Углубленный анализ атаки показал, что транзакция, с помощью которой злоумышленник открыл торговлю с использованием кредитных средств, должна была быть предупреждена проверками безопасности, однако эти проверки не открылись из-за бага в смарт-контракте bZx. Команда протокола объявила, что баг был исправлен.

Вторая атака

Характер второй атаки во многом до сих пор непонятен, но в сообщении руководителя CVO проекта и операций, Кайла Кистнера (Kyle Kistner) в официальной группе телеграмм-канала bZx, говорится о том, что это была атака манипуляций оракулом. Обычно оракулами становятся централизованные компоненты, которые подают внешние данные для сетевых приложений.

The Block оценивает убытки в 2388 ETH (почти $636 000). Кистнер заявил, что команда может нейтрализовать взлом и предотвратить потерю пользовательских средств, как это было сделано после первого взлома. Кроме того, он пообещал, что разработчики bZx перейдут на оракулы на основе протокола Chainlink, пожалуй, предполагая, что это сделает систему более безопасной.

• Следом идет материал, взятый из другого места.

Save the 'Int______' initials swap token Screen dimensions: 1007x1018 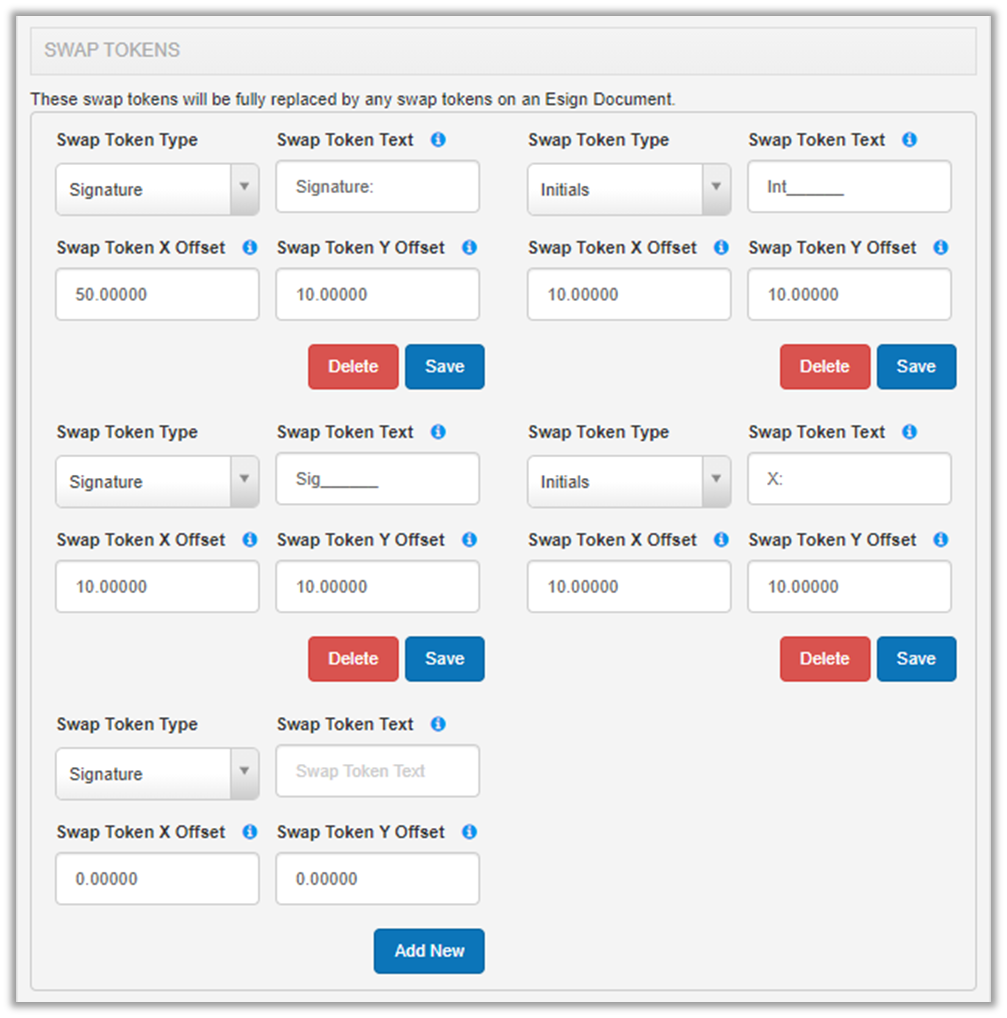click(916, 367)
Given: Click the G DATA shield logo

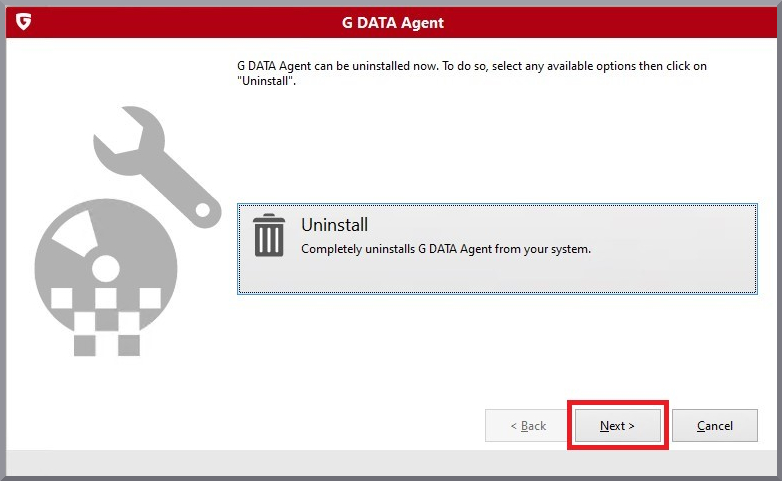Looking at the screenshot, I should tap(23, 21).
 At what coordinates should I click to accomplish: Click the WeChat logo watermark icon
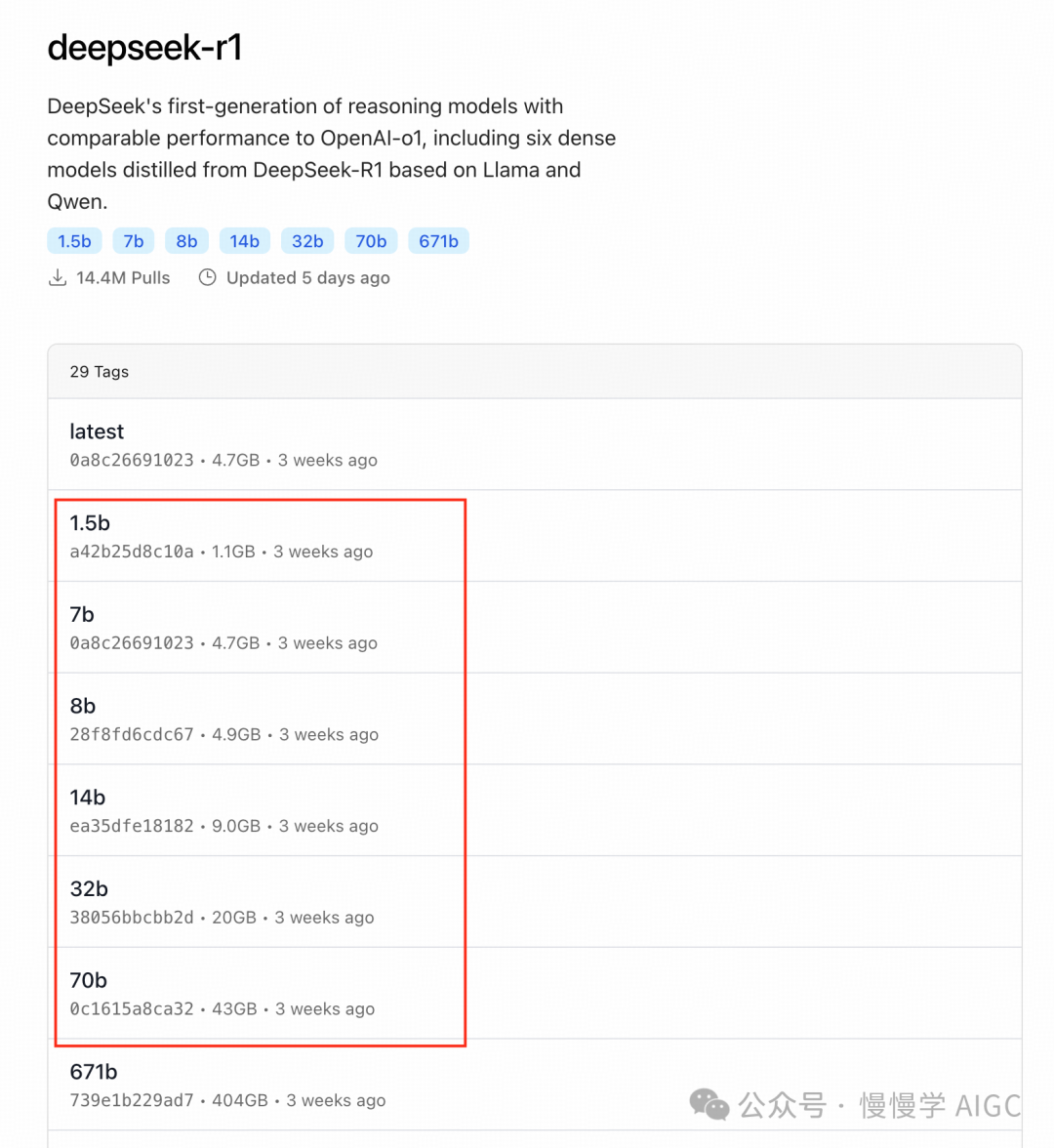click(709, 1104)
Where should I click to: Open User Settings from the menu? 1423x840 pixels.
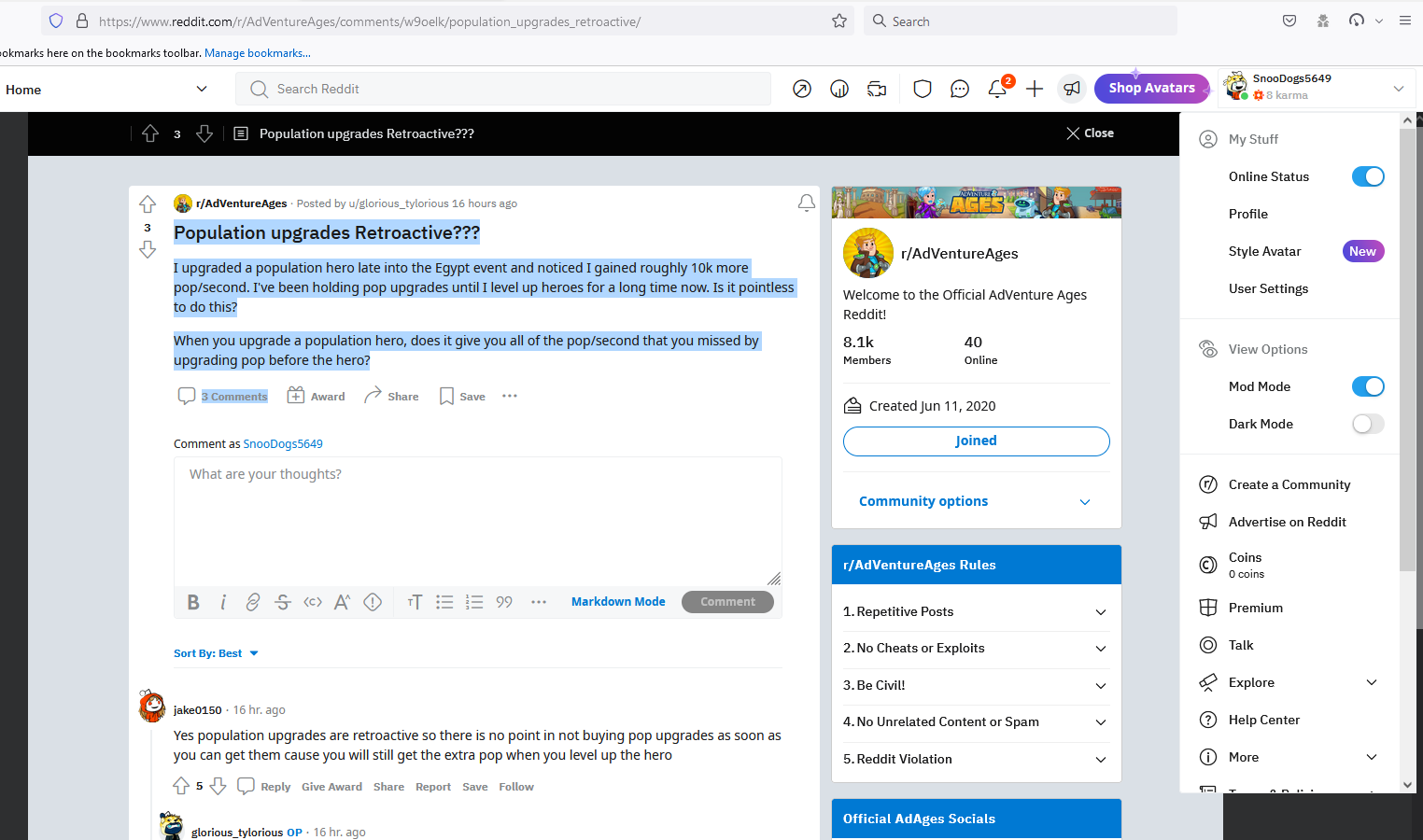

Необратимость транзакций является основным свойством большинства криптовалют, или, по крайней мере тем, чего хочет большинство проектов. Несмотря на то, что эта функция является желанной по многим причинам, эту особенность также ценят киберпреступники, которые получают похищенные средства, тогда как банковские переводы можно вернуть.

Кроме того хакеры постоянно ищут новые методы и обновляют инструменты. Недавно, компания по кибербезопасности TrendMicro обнаружила, что хакерская группа Outlaw почти каждые полгода обновляет свой инструментарий для кражи данных предприятий.